Arthritis: The Benefits Of Nordic Walking
Arthritis/Back Pain/Joint Pain / Get FitAre you looking for an exercise that you can do while chatting and enjoying beautiful views? If so, why not give Nordic Walking a try?
Phill Alcock, an instructor for British Nordic Walking, has written a manual to try and make Nordic Walking as accessible as possible for people with arthritis. Here he explains why he is determined to bring Nordic Walking to as wide an audience as possible.
What is Nordic Walking?
Nordic Walking was originally developed by cross country skiers in Finland in the 1930s. “It was the kind of exercise they could do,” Phill says, “similar to cross country skiing, when there was no snow.” It uses specially designed poles to work your upper body, as well as your legs. This reduces the pressure on your joints and makes you feel lighter on your feet.
“You have two poles, one in your left hand and one in your right hand, connected by gloves. These make it easier to push on the poles.”
“The idea is that you hold the poles at an inclined angle behind you and push the right-hand pole and that pushes your right leg forward,” he says. “As that happens, you push with the left-hand pole and that moves the left leg forward.”
Nordic Walking is a recommended exercise by the NHS for people with arthritis. It is very versatile and can be adapted for different degrees of mobility. Despite this, it is often seen as something for the super fit.
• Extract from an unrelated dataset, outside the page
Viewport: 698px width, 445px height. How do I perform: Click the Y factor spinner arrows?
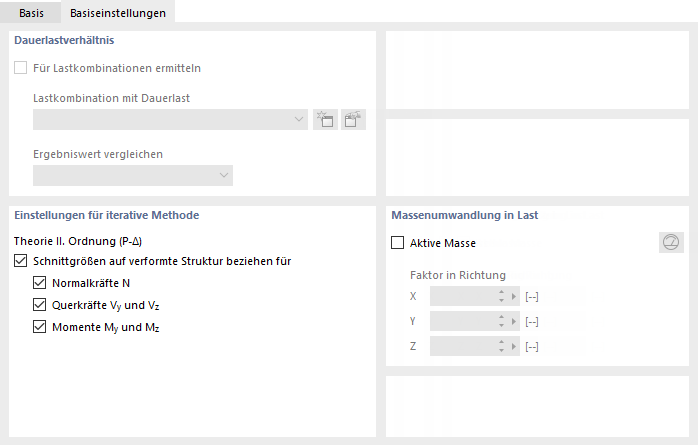tap(503, 321)
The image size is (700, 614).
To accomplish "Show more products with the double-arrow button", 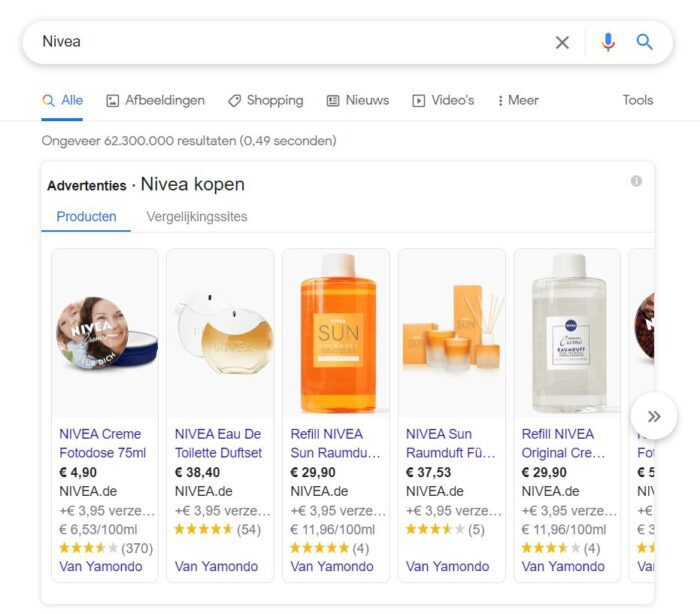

“If people look up Nordic walking on the internet,” he says, “it looks like it is done by very fit 20 somethings bouncing through the countryside.” Phill has been trying to change this.
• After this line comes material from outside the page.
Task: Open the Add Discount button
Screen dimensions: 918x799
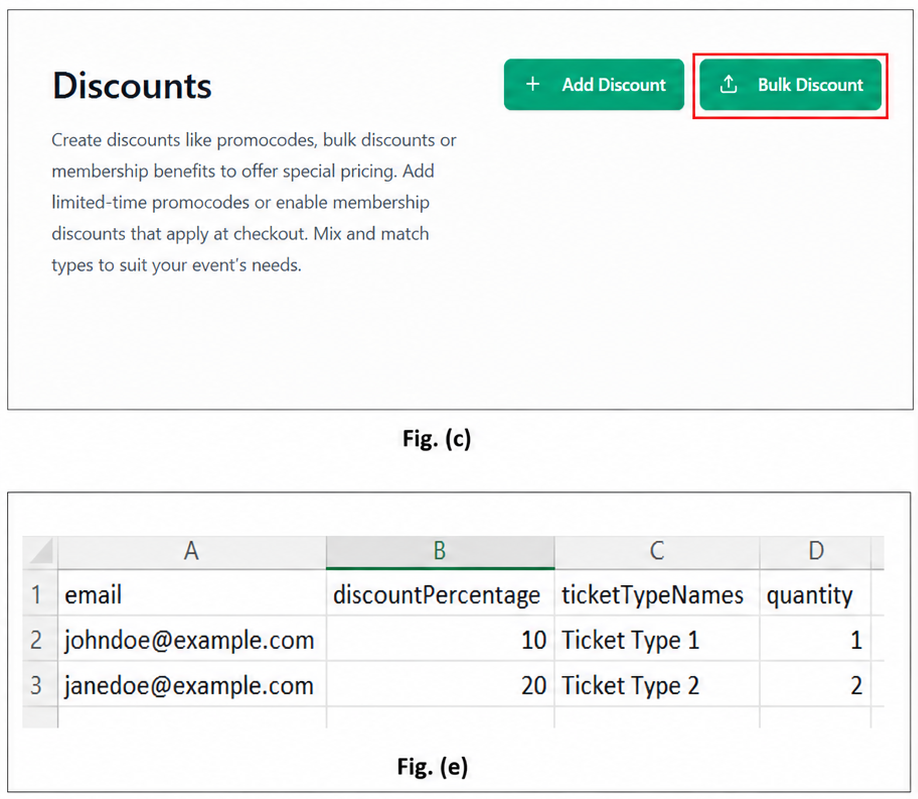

“When using the poles with arthritis, you can use them in a special ‘Japanese mode’,” he says. “In this technique you use the poles nearly upright, so that they are providing a lot of support but little propulsion.”
How it all began
Around 20 years ago, Phill started to experience osteoarthritis in his left ankle and left knee. “Unless you actually feel it,” Phill says, “it isn’t easy for people to know how debilitating even a slight amount of arthritis can be. I have great difficulty getting in and out of chairs.”
A visit to the doctor led him to try Nordic Walking. “He suggested I try Nordic Walking, so I looked into it and started doing it, and started going to some classes.” It wasn’t long before Phill, who was a coach with England Athletics, took a course to become an instructor.
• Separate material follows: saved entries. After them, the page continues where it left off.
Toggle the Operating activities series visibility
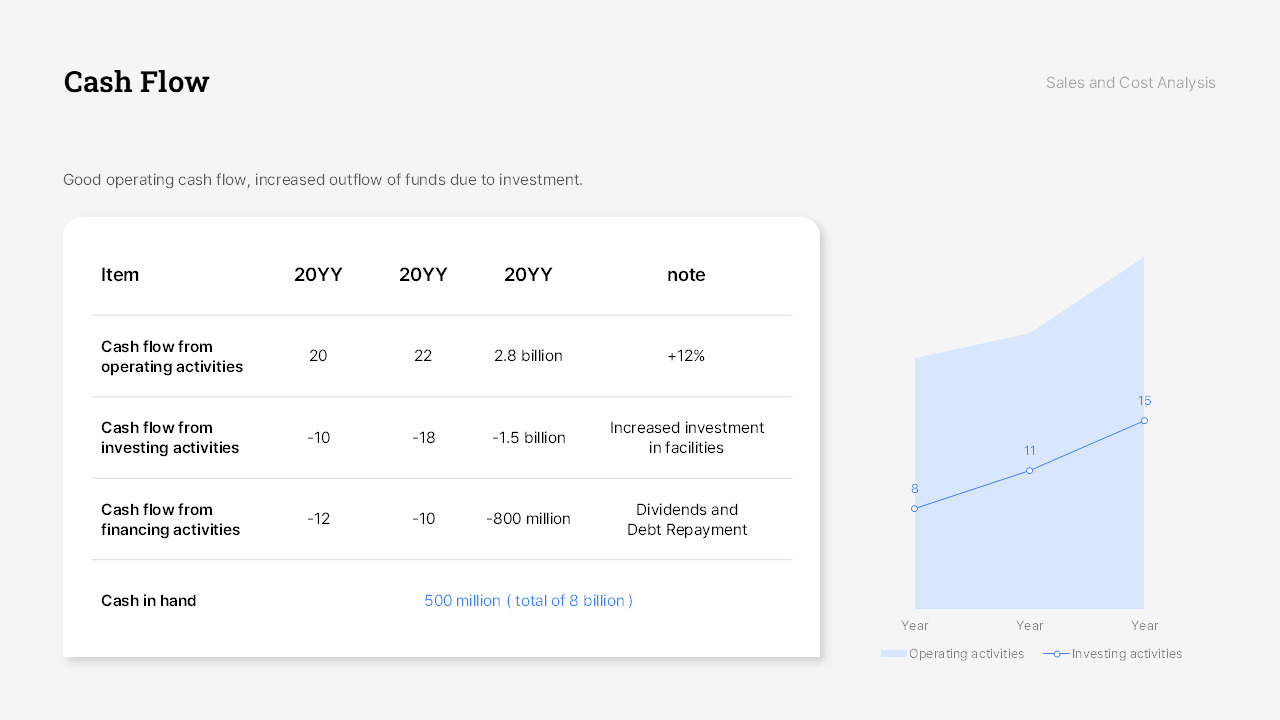 966,653
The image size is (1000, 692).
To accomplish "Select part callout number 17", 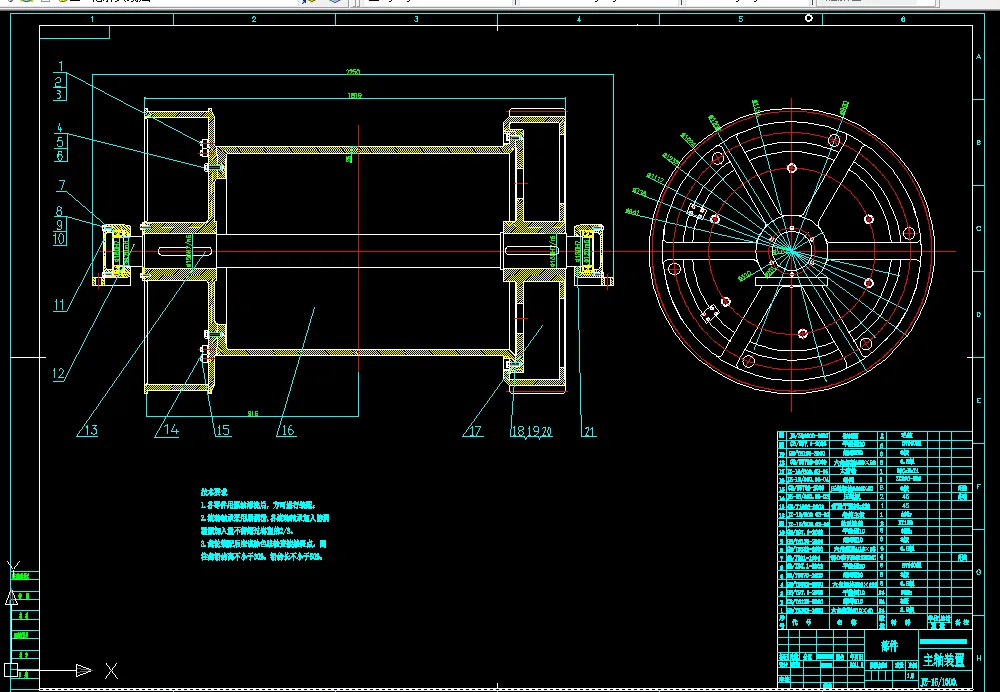I will tap(474, 431).
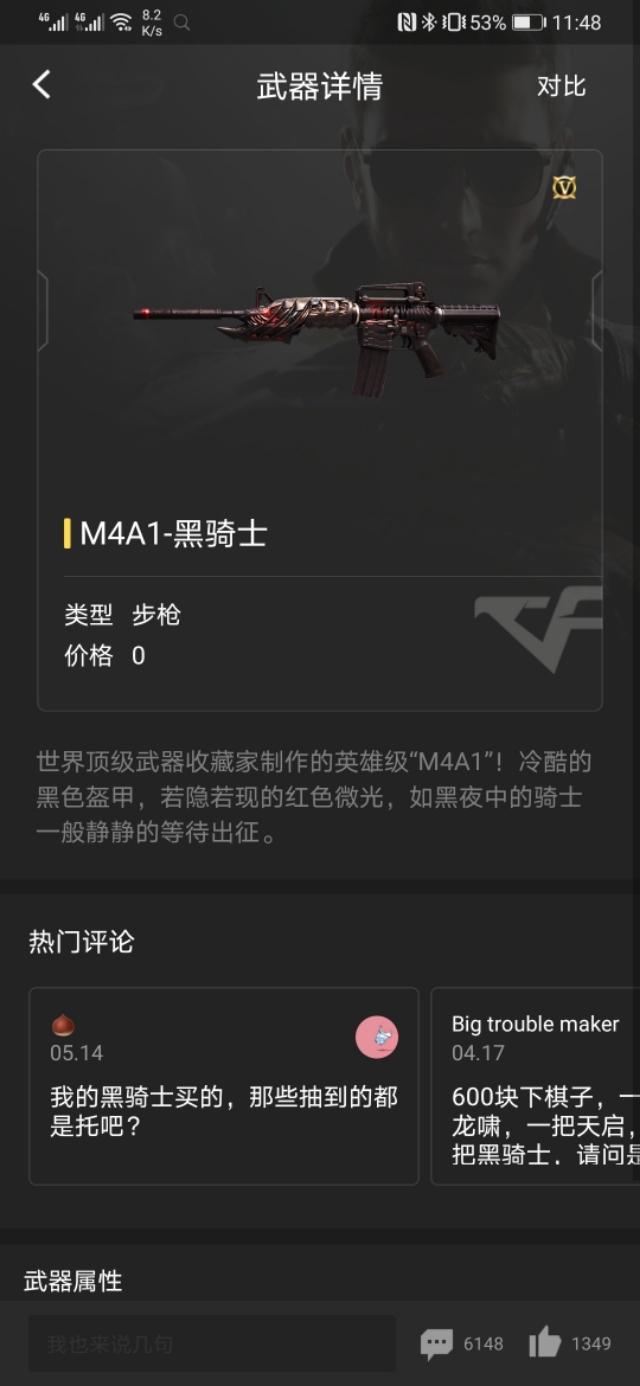
Task: Tap the speech bubble comments icon
Action: tap(436, 1343)
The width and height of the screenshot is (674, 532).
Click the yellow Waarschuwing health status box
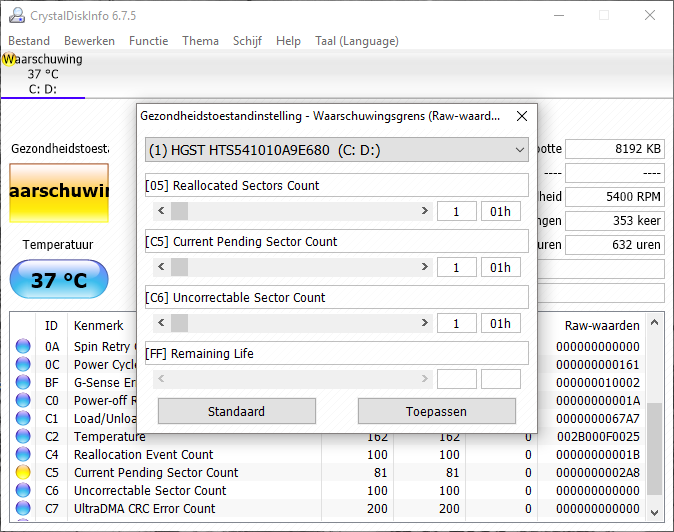pyautogui.click(x=59, y=192)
“Eight of us in Derbyshire were selected to do Nordic Walking training with British Nordic Walking, a not-for-profit social enterprise.” Phill makes sure his lessons are open to people from all backgrounds.
“I can personalise what I do,” he says. “If I can promote Nordic Walking for Arthritis with British Nordic Walking and get more and more instructors interested in training specifically for arthritis then I think we can make a really big impact. "I am currently working with a specialist physiotherapist to this end.”
Why is it so beneficial?
Nordic Walking can help reduce the pressure on your joints. “If you are going downhill,” Phill says, “three times your body weight will be in your lower limbs.”
Nordic Walking can help to support you by providing stability and reducing strain. Phill adapts his teaching to the different levels of arthritis that people might experience.
“In the extreme, you get someone who can hardly move steps, and in the other extreme, someone who can run but it hurts. For each of those groups, I have designed a specific Nordic Walking application.”
Tips if you are thinking of taking up Nordic Walking
Nordic Walking is an adaptable and affordable exercise that can be enjoyed by people at different ages and with different severity of arthritis. Phill offers some advice for those who are just starting out.
Accessibility
So long as you have the gloves and the poles, Nordic Walking can be done anywhere. It can be done just as easily by yourself as it can in a group. “There seems to be a lot of emphasis on using leisure centres,” Phill says. “That is not going to work with a large proportion of the population, especially people who are elderly.”
“Nordic Walking is essentially an outside gym without the Lycra.” If you don’t know where to start, don’t worry. If you join a group, they’ll be able to show you the proper technique, and help you avoid common problems.
Adaptability
A big advantage of Nordic Walking is that it is adaptable to people who experience arthritis differently. “What you have to remember with Nordic Walking,” Phill says, “is that it is extremely versatile.”
For people with arthritis in the hands or limited grip strength, the strap on the Nordic Walking pole can help to ease any pressure on the grip.
Equipment
You must use poles designed specifically for Nordic Walking. Hiking Poles shouldn’t be used as an alternative. “The poles,” Phill says, “are very slim, very light, with a connected glove.”
“At the moment you can get a reasonable pair of poles for about £24 from various retailers,” he says. “The nice thing about the poles is that they have the spare parts, and they are not expensive.”
For those who have limited grip strength, poles with ergonomic handles are also available for about £60.
Music
Nordic Walking relies on well-timed movements. “One of the problems people have,” Phill says, “is rhythm.” “You would be amazed how bad people can be at fluctuating their arms and legs.”
Listening to a tune can be hugely beneficial. “What can be done very effectively is that you can use music, which can create rhythm and pace.”